## Task to complete
Some lines hold the string "will". Copy all of them from the material that follows.

## Input data
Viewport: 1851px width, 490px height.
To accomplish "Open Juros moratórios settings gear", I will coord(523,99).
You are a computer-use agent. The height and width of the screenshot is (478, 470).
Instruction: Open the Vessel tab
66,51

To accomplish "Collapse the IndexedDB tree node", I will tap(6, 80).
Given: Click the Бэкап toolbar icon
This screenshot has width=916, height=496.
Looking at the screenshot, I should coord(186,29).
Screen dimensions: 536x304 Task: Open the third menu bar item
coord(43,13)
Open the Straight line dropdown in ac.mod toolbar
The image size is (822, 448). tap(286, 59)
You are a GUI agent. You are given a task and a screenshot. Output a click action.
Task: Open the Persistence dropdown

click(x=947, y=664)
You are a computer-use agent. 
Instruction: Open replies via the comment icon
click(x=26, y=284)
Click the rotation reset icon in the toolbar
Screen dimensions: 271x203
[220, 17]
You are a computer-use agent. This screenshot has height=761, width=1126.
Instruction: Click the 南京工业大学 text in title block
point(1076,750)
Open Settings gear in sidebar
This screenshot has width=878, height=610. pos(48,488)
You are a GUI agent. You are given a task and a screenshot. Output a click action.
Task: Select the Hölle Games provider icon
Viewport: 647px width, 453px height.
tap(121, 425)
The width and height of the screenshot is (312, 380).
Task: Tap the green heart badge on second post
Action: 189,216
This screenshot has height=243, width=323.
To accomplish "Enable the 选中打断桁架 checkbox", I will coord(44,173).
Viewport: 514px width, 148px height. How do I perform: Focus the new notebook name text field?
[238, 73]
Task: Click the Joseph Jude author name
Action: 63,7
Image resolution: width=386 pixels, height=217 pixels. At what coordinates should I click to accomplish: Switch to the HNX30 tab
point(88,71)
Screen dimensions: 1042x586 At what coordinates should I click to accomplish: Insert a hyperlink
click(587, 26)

## Completed exercise
To accomplish "Open Juros moratórios settings gear", I will coord(523,99).
To accomplish "Collapse the IndexedDB tree node", I will tap(6, 80).
To accomplish "Enable the 选中打断桁架 checkbox", I will coord(44,173).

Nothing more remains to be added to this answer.